Transposant la directive européenne (UE) 2024/1640, le décret insère un nouvel article D. 561-38-1-1 dans le code monétaire et financier. Pour la première fois, la formation anti-blanchiment des assujettis n’est plus une bonne pratique : c’est une obligation réglementaire formalisée, traçable et contrôlable par la DGCCRF.
Qui est concerné ?
Tous les collaborateurs « participant à la mise en œuvre des obligations » LCB-FT : titulaire de la carte, déclarant Tracfin, négociateurs salariés ou agents commerciaux, assistants commerciaux et de gestion, services comptables manipulant les fonds de séquestre. Personne n’est dispensé dès lors qu’il y a contact avec la clientèle ou les opérations.
Quatre exigences cumulatives
- Une formation à l’embauche, puis de manière régulière (l’usage sectoriel défendable est annuel) ;
- Un contenu couvrant les obligations de vigilance, les obligations déclaratives, les sanctions encourues, et la reconnaissance concrète des opérations suspectes ;
- Une adaptation au profil de risque de l’agence (classification L. 561-4-1) et à la fonction de chaque collaborateur ;
- Une traçabilité documentaire conservée pendant toute la durée des fonctions et cinq ans après la fin de celles-ci.
À VÉRIFIER DÈS MAINTENANT DANS VOTRE AGENCE
☐ Liste nominative des collaborateurs concernés et module applicable à chacun ;
☐ Plan de formation annuel articulé sur votre classification des risques ;
☐ Dossier individuel par collaborateur : programme, attestation, formateur, date ;
☐ Procédure d’archivage cinq ans après le départ d’un salarié ou d’un agent commercial.

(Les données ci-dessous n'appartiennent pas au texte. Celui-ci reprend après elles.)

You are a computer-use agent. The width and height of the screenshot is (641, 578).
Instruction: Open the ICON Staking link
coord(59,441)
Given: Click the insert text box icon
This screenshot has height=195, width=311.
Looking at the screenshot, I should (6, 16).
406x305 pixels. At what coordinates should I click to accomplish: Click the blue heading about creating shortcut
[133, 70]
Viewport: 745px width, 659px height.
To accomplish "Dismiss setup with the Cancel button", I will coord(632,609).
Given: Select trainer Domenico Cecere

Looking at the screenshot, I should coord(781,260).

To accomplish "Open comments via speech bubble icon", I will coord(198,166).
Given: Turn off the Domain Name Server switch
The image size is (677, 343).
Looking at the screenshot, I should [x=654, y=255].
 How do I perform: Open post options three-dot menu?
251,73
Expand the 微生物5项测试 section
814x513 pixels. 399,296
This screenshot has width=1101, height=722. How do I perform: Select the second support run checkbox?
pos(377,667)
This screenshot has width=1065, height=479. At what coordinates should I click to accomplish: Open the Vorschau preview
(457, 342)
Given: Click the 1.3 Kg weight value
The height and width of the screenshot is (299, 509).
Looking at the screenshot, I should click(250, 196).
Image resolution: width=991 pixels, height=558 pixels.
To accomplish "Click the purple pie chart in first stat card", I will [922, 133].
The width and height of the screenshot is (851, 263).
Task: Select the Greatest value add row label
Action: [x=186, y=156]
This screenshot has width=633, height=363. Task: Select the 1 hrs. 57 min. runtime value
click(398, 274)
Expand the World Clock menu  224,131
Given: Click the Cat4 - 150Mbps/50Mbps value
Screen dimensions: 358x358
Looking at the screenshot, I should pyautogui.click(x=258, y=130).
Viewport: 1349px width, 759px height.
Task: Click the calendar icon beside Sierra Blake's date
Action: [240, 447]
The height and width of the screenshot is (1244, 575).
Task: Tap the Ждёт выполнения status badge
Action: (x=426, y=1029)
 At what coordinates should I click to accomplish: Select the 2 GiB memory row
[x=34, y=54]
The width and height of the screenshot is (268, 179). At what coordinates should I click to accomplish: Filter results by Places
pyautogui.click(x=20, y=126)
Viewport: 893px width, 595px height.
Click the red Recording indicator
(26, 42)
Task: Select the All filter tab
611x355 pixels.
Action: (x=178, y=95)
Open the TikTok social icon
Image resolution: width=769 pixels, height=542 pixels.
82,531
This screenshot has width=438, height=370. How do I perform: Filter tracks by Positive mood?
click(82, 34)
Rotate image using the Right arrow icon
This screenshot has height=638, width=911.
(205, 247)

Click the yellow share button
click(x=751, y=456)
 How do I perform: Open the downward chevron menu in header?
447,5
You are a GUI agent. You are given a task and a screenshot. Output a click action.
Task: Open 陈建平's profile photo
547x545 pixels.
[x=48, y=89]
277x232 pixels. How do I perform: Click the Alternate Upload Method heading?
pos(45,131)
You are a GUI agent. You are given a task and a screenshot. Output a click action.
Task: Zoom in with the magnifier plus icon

Ce que la DGCCRF va contrôler
Le décret précise expressément trois points : l’existence et l’exécution effective des formations, l’adéquation de leur fréquence et de leur contenu aux fonctions exercées, et leur cohérence avec le profil de risque de l’agence.
Un programme générique uniforme ne sera plus suffisant.
Agir avant la première inspection
Le texte est entré en vigueur le 26 avril 2026, sans délai de grâce. Pour les agences, la priorité est donc double : formaliser sans attendre un dispositif documenté, et mobiliser les ressources sectorielles disponibles.